Aristóteles, uno de los padres de la filosofía y el primer biólogo de la historia, decía que la filosofía nace de la admiración ante el mundo. La admiración genera una pregunta, la pregunta busca un orden, y la razón intenta averiguar ese orden oculto de la realidad. Esta afirmación se la han quedado, injustamente, los filósofos para su haber personal y su disciplina académica, cosa que en la época de Aristóteles no existía: la filosofía incluía la sabiduría humana en sentido general, aunque hiciera la distinción entre las ciencias de los últimos principios, importantes por sí mismas, y las ciencias prácticas, valiosas por sus resultados. Pero la gran desgracia fue que este punto de partida, esta admiración ante la naturaleza, se perdió poco a poco entre los científicos (o mejor dicho, cuando la ciencia se convirtió en técnica). La naturaleza se convirtió así en enemiga, adversaria a controlar o avasallar. Pensemos que muchos científicos hablan siempre de ella en condiciones de “enfrentamiento”, incluso cuando les mueve a una motivación puramente intelectual, y se sienten dolidos por no resolver los últimos misterios de ella (qué es la vida, cual es el origen del universo…). A pesar de todas las cosas maravillosas que nos ha enseñado esta visión de la ciencia, nos olvidamos que provenimos de ella, que somos parte de la misma y que es hermosa de estudiar por sus propios méritos. En la ciencia se premia el dominio, el control, la utilidad económica, en último término; es inútil el conocimiento en sí, su observación.

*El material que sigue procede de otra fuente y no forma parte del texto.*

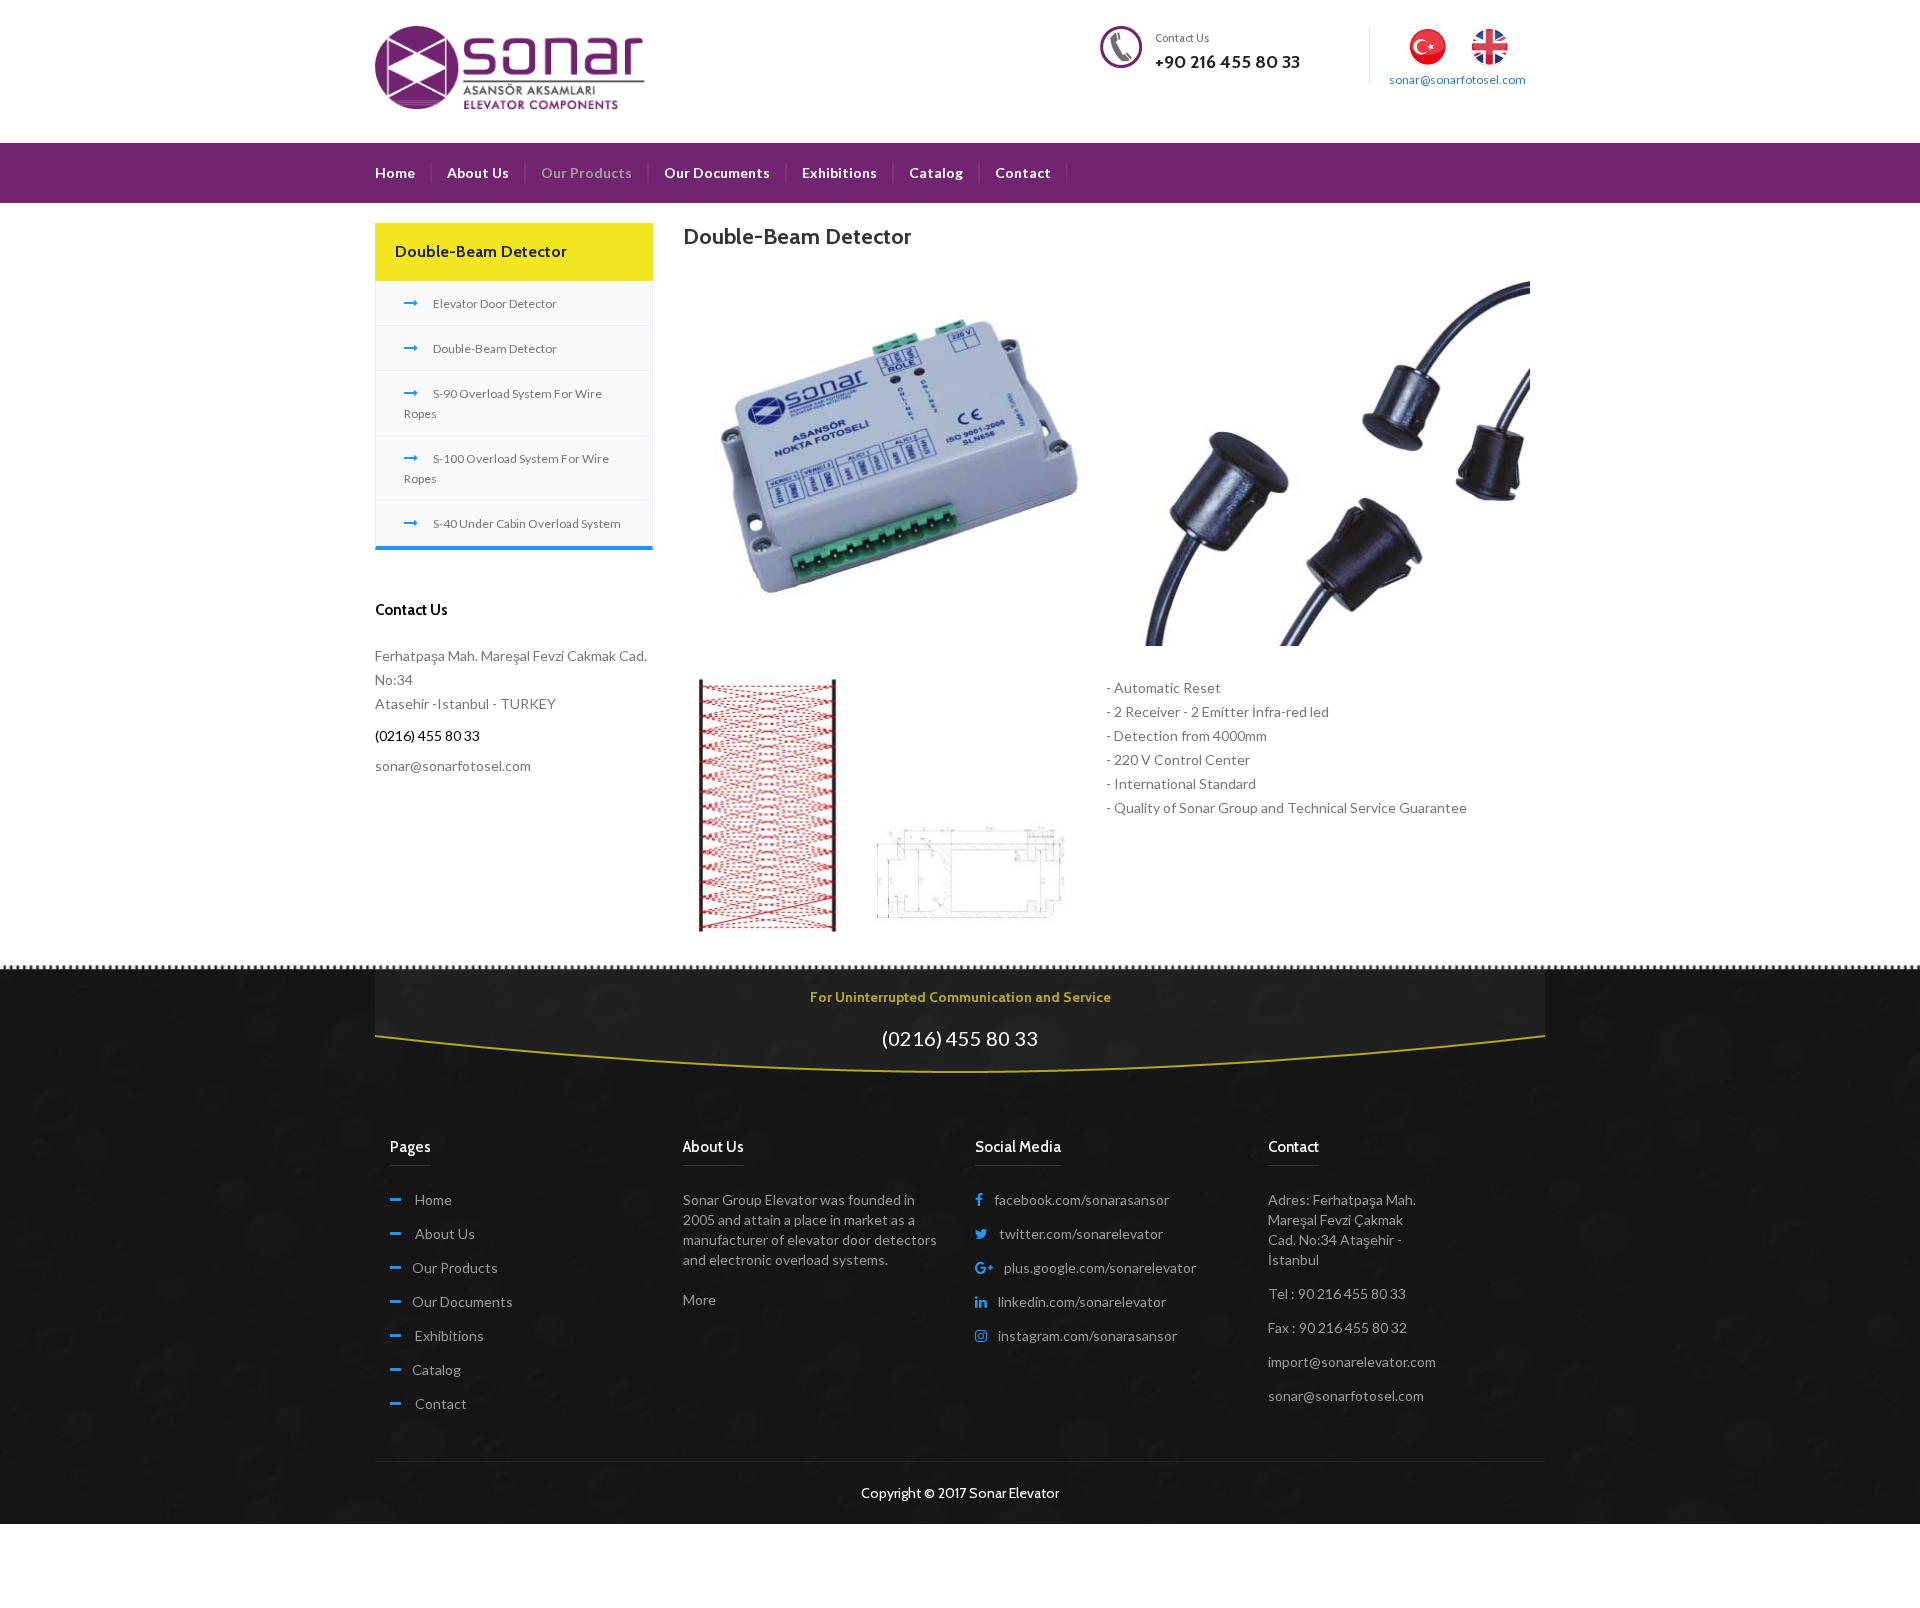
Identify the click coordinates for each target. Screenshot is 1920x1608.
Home (395, 172)
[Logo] (510, 66)
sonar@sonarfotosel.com (1457, 79)
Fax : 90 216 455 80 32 (1337, 1327)
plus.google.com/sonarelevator (1100, 1267)
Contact (1023, 172)
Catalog (936, 172)
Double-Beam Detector (495, 348)
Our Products (586, 172)
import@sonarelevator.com (1352, 1361)
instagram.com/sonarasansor (1087, 1335)
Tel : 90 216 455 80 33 (1337, 1293)
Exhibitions (839, 172)
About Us (478, 172)
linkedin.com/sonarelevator (1082, 1301)
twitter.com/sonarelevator (1081, 1233)
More (699, 1299)
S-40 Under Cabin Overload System (527, 523)
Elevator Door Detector (495, 303)
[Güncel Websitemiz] (1432, 163)
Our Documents (717, 172)
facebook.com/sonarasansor (1081, 1199)
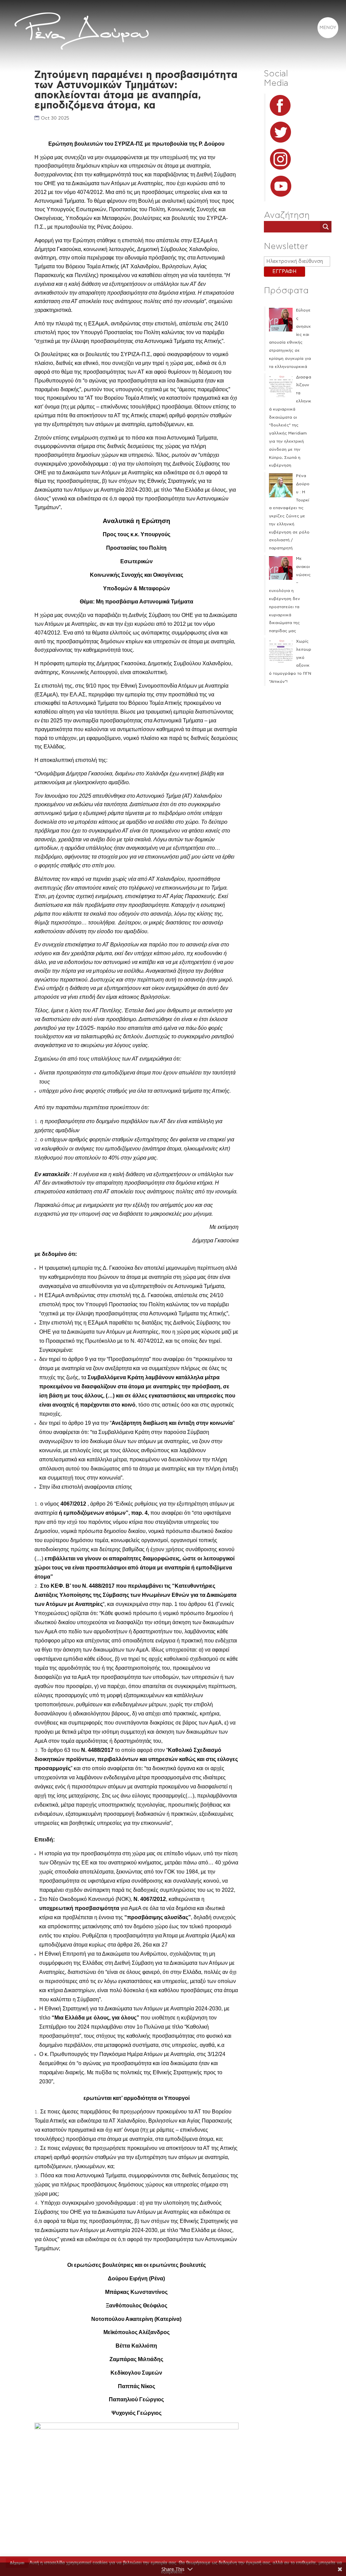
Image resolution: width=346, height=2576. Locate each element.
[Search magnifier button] (325, 226)
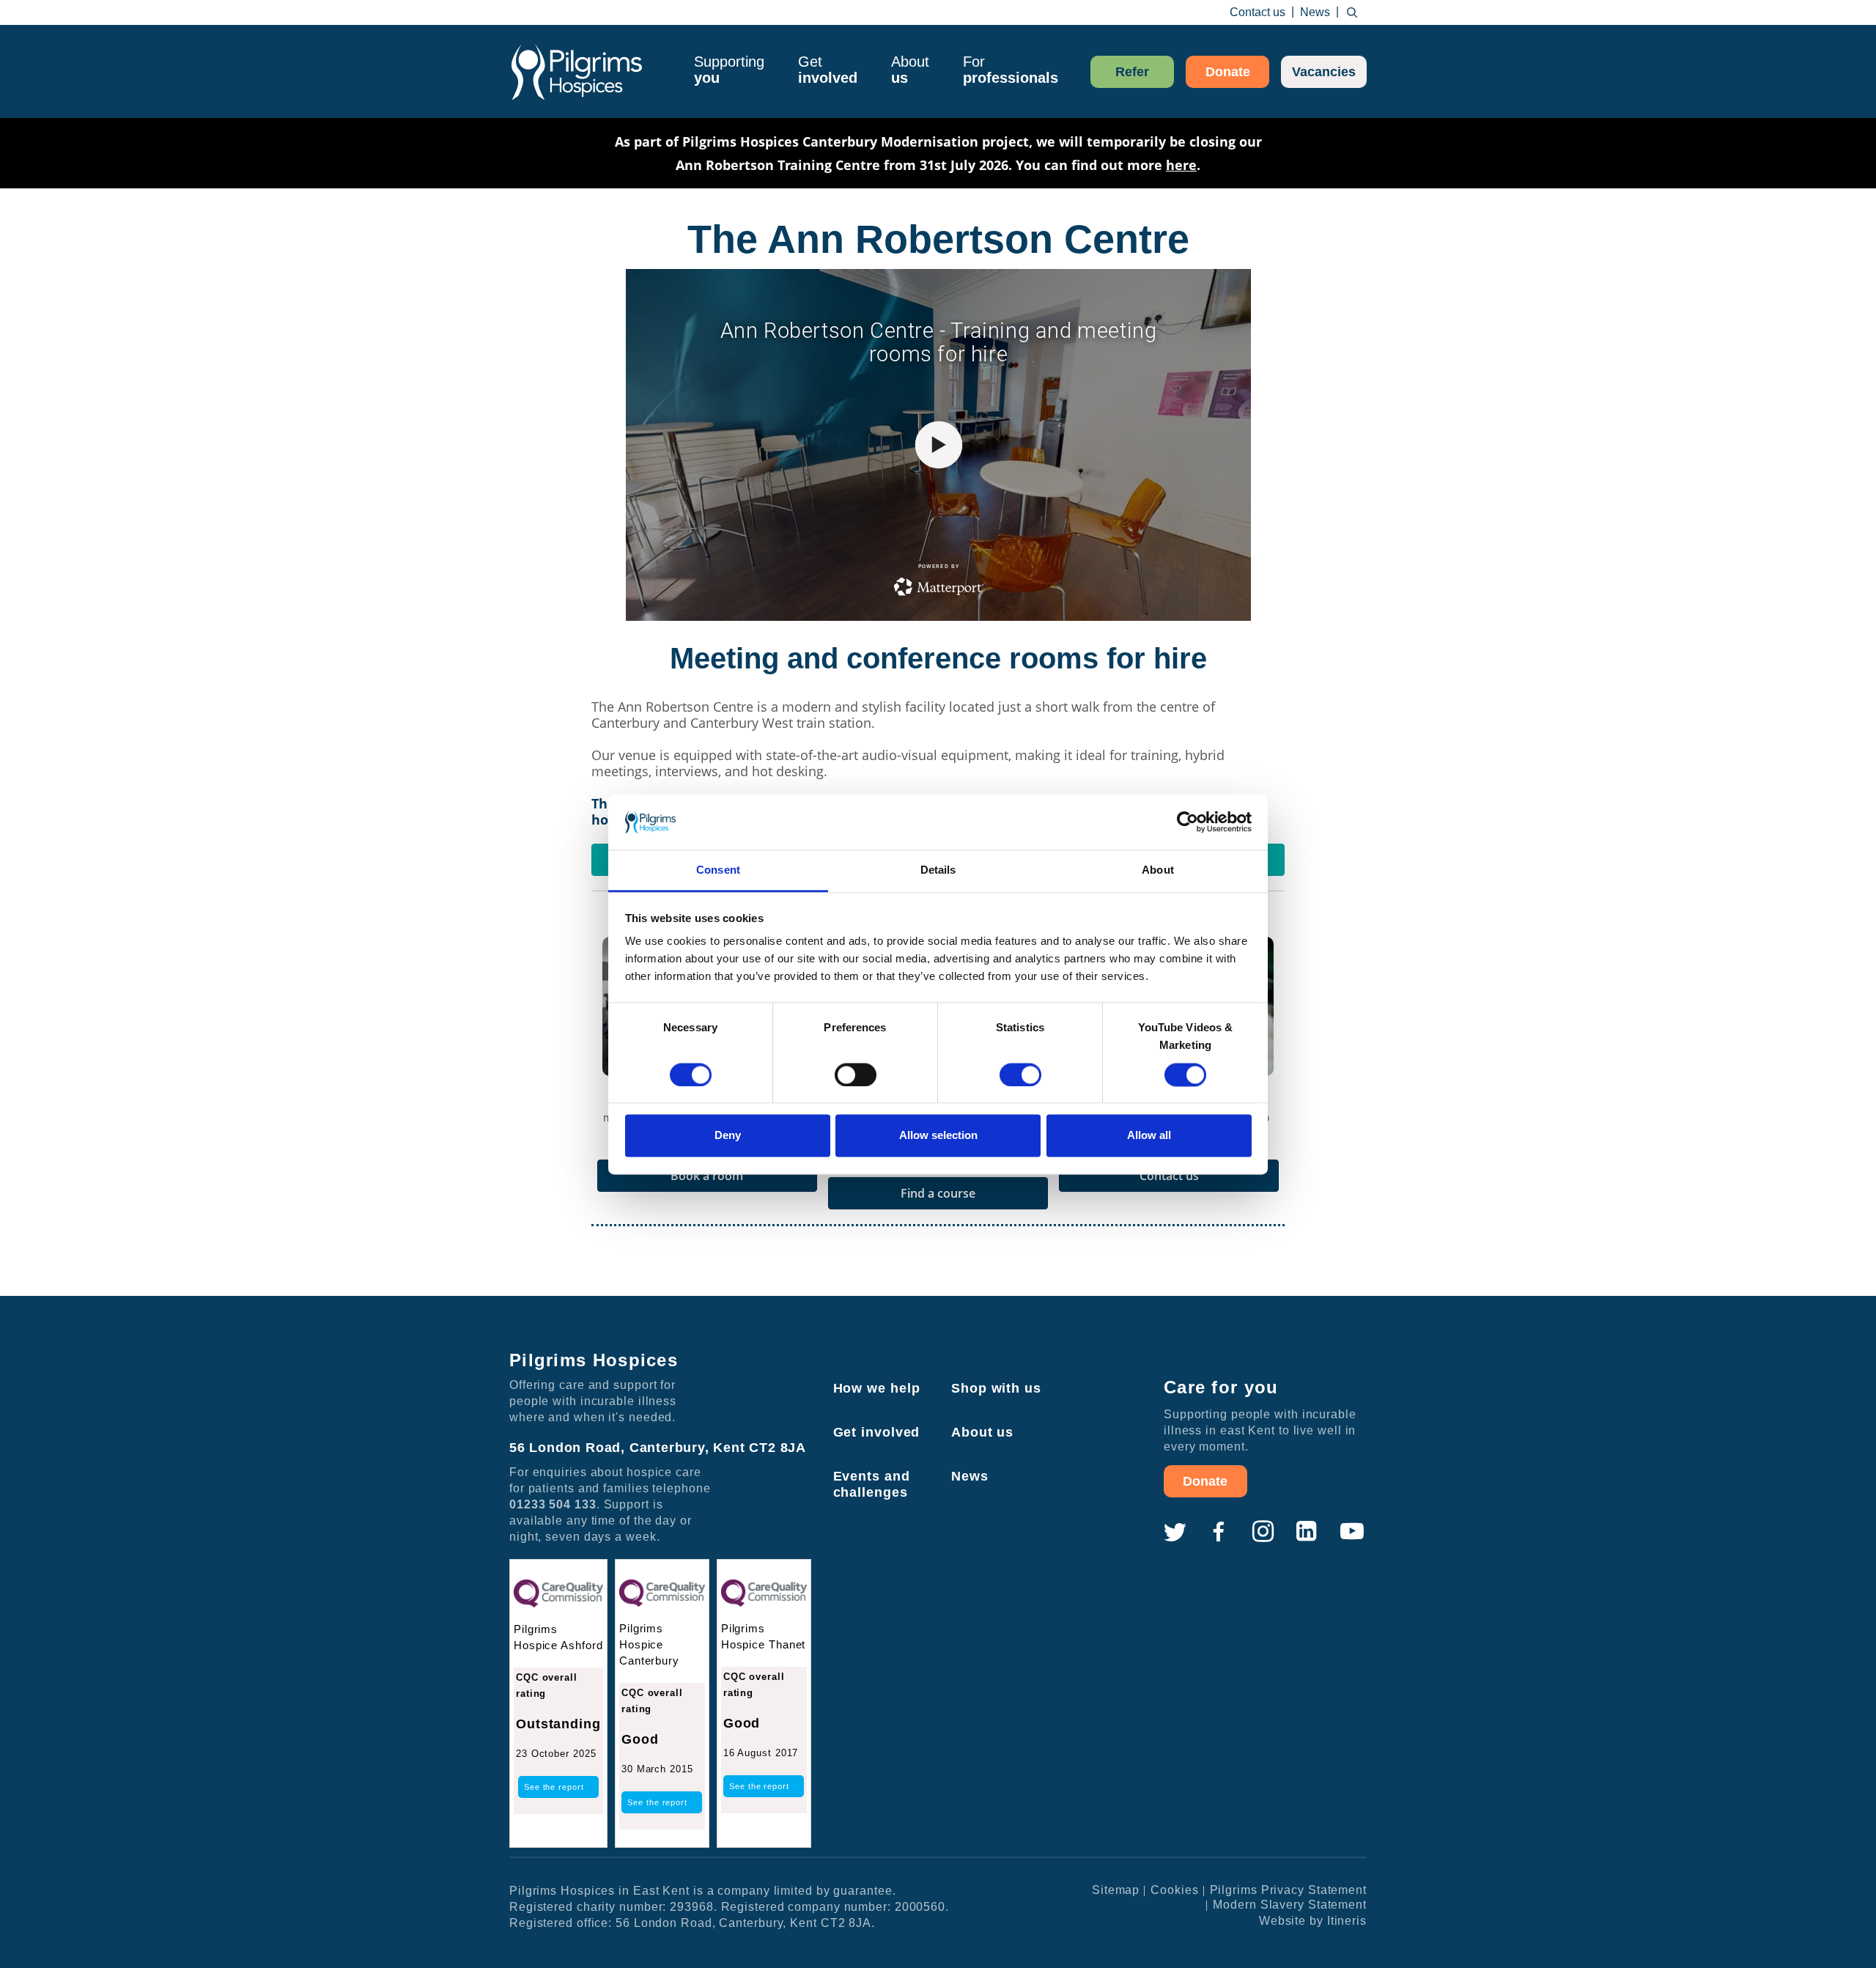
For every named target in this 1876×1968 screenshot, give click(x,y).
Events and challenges (871, 1484)
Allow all (1149, 1135)
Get (827, 70)
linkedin (1306, 1532)
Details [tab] (938, 870)
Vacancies (1324, 72)
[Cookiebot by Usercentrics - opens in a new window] (1187, 822)
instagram (1262, 1532)
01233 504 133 (553, 1504)
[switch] (855, 1074)
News (1315, 12)
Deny (727, 1135)
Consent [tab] (718, 870)
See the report (554, 1787)
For (1010, 70)
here (1181, 165)
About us (982, 1432)
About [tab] (1158, 870)
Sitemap (1116, 1890)
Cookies (1174, 1890)
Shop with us (996, 1388)
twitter (1174, 1532)
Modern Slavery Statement (1290, 1904)
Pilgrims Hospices (577, 71)
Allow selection (938, 1135)
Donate (1227, 72)
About (910, 70)
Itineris (1347, 1920)
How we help (876, 1388)
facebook (1218, 1532)
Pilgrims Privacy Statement (1288, 1890)
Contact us (1257, 12)
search (1352, 12)
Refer (1132, 72)
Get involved (876, 1432)
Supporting (729, 70)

Es por eso que la geología como afición interese a tan poca gente. Hay que hacer un esfuerzo por descubrirla, y dejarte engatusar por su orden y su belleza. Todo esto se traduce lejanamente en el sistema educativo, como siempre. Si preguntamos a un alumno de ciencias por qué ha elegido esa rama en lugar de las sociales o humanidades, intuimos que su interés por tales ciencias en ocasiones no pasa de ser anecdótico. Hay pocos científicos en nuestras escuelas, muy pocos. Y la cuestión no es puramente de escasos incentivos económicos. Puedo entender que un adolescente sienta indiferencia ante la filosofía. No entiendo sin embargo que pueda aborrecer la ciencia de la naturaleza, o que al menos no se deje maravillar por ellas. Una educación como la actual, tan volcada en el ámbito científico no puede permitirse semejante indiferencia.